We’re building the next layer of enterprise Java—not by replacing what works, but by extending it with what’s been missing.
RSpond grew out of real production pain. Our engineering team spent years building infrastructure and enterprise Java systems at companies like HYTE and Telenav, grappling with increasingly complex UI and backend challenges that existing frameworks didn’t elegantly solve. The error handling alone was drowning business logic in try-catch ceremony, so we started building a better way.
What emerged was a new design pattern—structured error handling—and a suite of crosscuts that work with Spring. The pattern proved so effective in our own work that we decided to make it the keystone of a new company. The timing isn’t accidental. As codebases grow faster than teams, structured error handling and runtime observability aren’t nice-to-haves—they’re how production systems survive.
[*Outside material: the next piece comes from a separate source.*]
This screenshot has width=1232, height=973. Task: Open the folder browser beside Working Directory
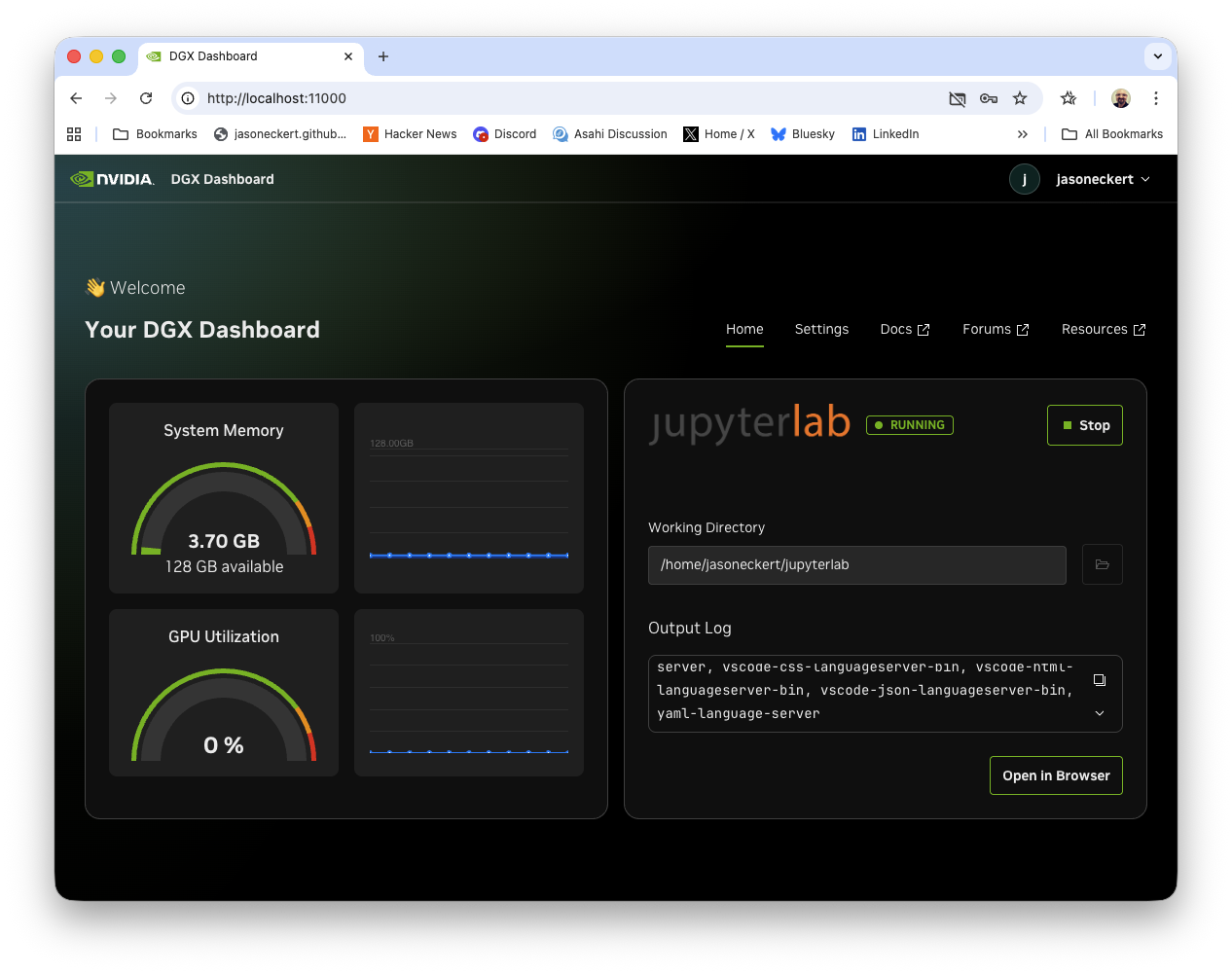tap(1102, 564)
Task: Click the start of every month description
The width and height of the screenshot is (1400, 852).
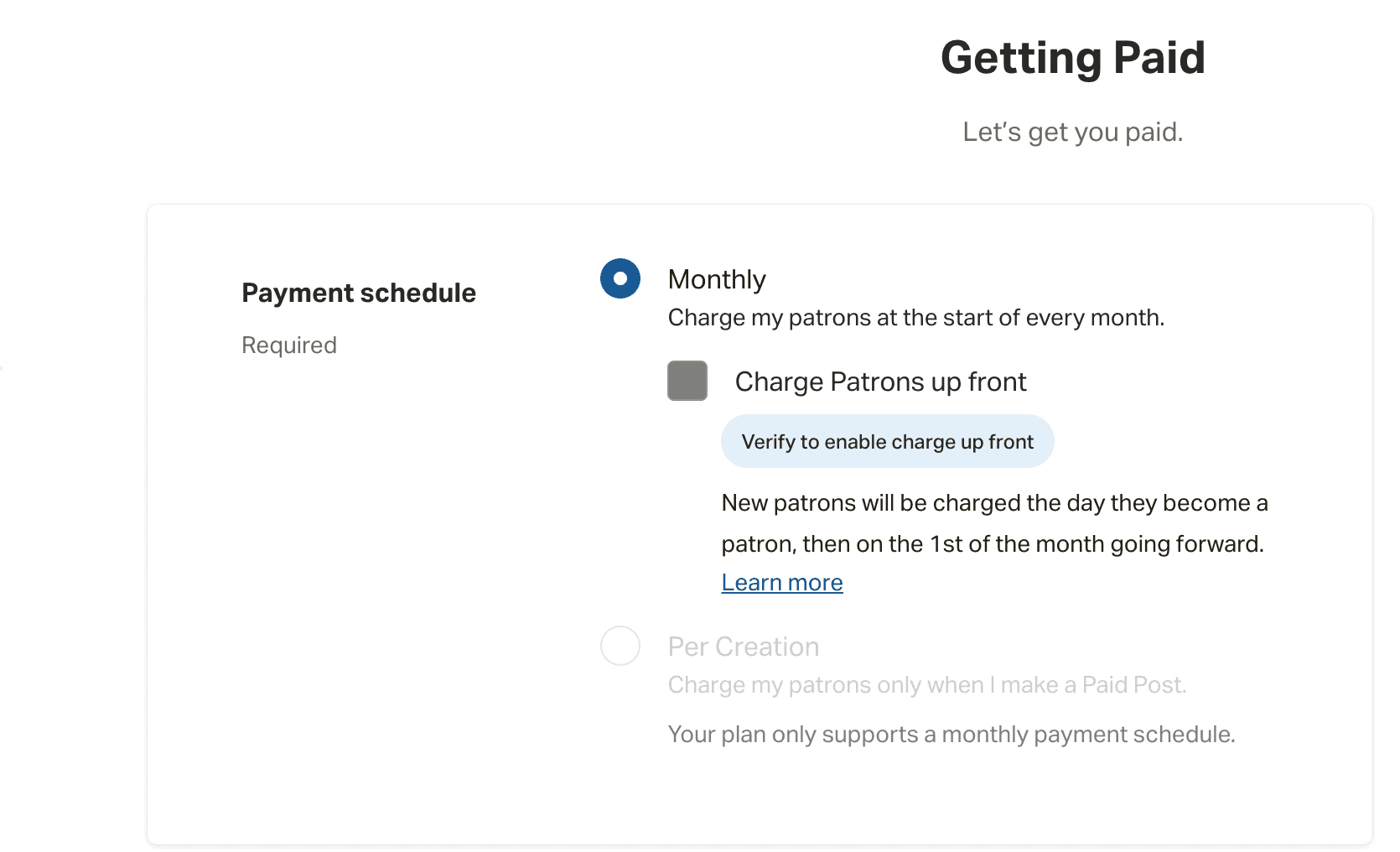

Spring are the good guys. They’ve contributed enormously to open source and to the Java ecosystem, and they've built a foundational framework loved by a wide audience. We feel that building on that success is the best way forward—by adding structured error handling, useful crosscuts, and deep observability—in a way that works in existing Spring applications from day one.
We’re experienced builders. Our team has collectively shipped enterprise software for decades, and we carry the lessons (and gray hairs) of every product lifecycle, production failure, and framework migration we’ve lived through. We’re not a Y Combinator startup that’s going to stumble into problems that a seasoned team would see coming.
That means we’re deliberate about our design partners, careful about our dependencies, and transparent about where we are in the product lifecycle. Right now, RSpond is ready for Spring applications to take advantage of structured error handling and useful crosscuts. But we're just getting started. Many more enterprise application features are under development and on the roadmap.